§ **Task to carry out**: Put the lines from the line with "1473x812 pixels." through the line with "click(709, 96)" into a Markdown table with the columns Row and Line. Number each row and leave out blank lines.
+-------+
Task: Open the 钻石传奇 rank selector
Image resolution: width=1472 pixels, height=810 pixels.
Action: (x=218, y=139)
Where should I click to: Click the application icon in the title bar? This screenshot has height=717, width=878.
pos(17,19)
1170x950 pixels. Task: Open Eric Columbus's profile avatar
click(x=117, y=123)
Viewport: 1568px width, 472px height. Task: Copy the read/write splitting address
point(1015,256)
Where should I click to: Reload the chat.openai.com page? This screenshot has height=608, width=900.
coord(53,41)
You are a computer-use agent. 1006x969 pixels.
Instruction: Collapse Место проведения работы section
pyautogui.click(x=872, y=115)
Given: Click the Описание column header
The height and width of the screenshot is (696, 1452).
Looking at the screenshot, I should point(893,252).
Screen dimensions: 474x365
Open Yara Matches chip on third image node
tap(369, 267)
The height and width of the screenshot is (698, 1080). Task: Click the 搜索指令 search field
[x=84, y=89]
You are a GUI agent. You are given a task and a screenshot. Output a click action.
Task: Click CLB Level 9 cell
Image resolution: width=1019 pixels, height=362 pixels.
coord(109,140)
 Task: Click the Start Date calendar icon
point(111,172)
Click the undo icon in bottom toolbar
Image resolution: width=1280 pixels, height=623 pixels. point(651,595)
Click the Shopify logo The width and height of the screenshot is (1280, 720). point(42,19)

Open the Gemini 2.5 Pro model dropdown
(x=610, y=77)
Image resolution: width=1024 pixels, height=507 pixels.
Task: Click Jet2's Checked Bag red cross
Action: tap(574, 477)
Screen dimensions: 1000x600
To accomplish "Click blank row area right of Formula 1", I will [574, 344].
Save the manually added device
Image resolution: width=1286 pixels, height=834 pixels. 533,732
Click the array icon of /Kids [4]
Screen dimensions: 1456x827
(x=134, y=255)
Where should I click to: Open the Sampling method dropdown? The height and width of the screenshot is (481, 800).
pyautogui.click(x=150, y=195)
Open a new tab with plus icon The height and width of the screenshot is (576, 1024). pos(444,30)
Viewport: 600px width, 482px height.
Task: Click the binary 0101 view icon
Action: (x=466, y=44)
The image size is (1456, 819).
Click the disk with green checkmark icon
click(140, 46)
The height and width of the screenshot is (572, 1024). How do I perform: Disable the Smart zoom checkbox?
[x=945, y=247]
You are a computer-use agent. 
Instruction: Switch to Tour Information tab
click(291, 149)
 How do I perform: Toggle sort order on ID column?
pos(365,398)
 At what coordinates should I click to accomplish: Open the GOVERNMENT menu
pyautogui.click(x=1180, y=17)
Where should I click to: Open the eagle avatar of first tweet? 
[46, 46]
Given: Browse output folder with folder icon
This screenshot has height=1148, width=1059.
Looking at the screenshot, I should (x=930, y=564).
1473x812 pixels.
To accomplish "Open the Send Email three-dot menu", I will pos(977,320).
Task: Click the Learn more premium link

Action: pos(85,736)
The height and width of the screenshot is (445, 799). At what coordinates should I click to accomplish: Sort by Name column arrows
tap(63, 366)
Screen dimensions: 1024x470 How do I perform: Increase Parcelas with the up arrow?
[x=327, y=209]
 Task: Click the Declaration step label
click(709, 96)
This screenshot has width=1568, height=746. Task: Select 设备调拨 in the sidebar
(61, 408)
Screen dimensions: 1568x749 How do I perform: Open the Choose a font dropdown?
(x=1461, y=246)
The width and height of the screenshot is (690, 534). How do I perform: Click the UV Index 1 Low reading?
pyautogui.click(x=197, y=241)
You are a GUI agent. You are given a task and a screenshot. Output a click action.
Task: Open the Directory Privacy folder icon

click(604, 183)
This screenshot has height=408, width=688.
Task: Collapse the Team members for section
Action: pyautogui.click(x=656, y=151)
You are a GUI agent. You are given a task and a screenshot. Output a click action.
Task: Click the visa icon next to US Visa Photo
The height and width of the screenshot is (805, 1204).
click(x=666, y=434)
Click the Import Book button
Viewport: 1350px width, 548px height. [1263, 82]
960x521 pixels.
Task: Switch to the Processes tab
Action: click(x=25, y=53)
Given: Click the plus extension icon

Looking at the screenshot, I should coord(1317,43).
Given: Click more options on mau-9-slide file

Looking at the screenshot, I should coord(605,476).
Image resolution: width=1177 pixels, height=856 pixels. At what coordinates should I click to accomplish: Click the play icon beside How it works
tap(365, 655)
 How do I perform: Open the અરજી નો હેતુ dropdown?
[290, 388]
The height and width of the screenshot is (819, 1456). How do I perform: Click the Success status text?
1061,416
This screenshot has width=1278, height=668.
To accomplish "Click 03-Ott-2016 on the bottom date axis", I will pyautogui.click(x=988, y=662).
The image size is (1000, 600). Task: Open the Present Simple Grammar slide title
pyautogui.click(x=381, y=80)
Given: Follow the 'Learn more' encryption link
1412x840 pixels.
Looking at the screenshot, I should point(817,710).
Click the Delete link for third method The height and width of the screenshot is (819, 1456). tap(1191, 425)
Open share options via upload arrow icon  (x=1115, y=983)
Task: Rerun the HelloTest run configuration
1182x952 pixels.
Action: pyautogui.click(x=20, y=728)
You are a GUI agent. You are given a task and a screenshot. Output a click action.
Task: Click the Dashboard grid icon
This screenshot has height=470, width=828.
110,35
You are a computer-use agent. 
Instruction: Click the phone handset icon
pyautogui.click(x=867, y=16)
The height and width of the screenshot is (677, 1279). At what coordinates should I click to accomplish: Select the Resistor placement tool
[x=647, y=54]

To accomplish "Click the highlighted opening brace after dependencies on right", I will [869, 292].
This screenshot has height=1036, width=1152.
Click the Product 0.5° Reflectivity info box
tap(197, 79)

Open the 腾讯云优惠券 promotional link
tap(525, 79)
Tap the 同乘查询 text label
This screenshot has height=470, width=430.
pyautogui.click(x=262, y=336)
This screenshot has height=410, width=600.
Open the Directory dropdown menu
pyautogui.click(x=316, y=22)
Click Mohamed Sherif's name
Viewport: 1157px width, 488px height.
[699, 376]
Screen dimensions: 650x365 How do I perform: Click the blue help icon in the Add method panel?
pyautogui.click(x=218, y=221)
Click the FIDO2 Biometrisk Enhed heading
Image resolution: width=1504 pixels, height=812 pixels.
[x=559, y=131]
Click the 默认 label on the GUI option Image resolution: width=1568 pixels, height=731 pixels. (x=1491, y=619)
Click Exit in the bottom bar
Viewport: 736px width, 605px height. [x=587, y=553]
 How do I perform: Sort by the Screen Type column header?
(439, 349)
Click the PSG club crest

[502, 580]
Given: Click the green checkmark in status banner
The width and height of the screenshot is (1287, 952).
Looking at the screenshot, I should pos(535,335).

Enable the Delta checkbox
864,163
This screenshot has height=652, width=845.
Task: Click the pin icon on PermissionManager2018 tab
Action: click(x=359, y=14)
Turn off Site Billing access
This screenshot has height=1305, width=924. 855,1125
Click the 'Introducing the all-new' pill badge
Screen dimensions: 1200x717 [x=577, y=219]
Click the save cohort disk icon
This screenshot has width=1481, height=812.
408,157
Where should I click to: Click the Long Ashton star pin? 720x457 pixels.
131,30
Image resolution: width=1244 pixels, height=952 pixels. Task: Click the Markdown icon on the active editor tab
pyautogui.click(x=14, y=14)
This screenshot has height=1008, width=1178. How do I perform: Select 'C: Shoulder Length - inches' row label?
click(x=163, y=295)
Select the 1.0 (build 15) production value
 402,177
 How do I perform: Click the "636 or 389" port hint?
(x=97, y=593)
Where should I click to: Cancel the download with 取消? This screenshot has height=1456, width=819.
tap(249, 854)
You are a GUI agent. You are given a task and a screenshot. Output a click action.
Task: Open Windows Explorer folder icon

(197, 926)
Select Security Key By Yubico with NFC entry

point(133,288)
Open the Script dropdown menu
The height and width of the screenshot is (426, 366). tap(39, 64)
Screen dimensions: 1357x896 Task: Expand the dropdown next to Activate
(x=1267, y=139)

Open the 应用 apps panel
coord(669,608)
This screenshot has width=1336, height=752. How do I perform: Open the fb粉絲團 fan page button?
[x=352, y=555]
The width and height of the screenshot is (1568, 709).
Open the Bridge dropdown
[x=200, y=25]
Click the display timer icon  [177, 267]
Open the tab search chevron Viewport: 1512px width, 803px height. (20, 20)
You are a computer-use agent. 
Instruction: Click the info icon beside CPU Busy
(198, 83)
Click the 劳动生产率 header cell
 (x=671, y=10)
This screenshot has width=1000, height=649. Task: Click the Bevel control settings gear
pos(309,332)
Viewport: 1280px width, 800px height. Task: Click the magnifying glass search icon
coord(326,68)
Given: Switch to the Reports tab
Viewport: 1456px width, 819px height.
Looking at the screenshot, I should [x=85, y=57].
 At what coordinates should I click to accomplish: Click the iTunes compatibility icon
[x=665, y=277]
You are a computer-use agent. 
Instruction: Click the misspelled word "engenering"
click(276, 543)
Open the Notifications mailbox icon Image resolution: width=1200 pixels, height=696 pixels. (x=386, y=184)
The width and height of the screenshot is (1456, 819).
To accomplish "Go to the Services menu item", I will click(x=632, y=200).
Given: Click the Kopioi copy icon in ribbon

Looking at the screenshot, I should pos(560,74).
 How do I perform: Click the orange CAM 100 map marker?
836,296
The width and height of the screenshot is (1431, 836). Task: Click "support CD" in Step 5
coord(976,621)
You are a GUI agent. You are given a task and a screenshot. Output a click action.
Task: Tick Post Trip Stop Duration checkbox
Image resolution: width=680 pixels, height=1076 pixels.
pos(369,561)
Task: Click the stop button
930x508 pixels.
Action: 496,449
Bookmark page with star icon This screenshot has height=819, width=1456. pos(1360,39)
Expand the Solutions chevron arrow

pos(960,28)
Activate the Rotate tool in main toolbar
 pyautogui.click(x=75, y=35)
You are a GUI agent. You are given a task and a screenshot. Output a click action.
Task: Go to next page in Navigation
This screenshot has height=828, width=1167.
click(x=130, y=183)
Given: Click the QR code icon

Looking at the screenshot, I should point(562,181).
+-------+
§ **Result of this exercise**:
| Row | Line |
|---|---|
| 1 | 1473x812 pixels. |
| 2 | To accomplish "Open the Send Email three-dot menu", I will pos(977,320). |
| 3 | Task: Click the Learn more premium link |
| 4 | Action: pos(85,736) |
| 5 | The height and width of the screenshot is (445, 799). At what coordinates should I click to accomplish: Sort by Name column arrows |
| 6 | tap(63, 366) |
| 7 | Screen dimensions: 1024x470 How do I perform: Increase Parcelas with the up arrow? |
| 8 | [x=327, y=209] |
| 9 |  Task: Click the Declaration step label |
| 10 | click(709, 96) |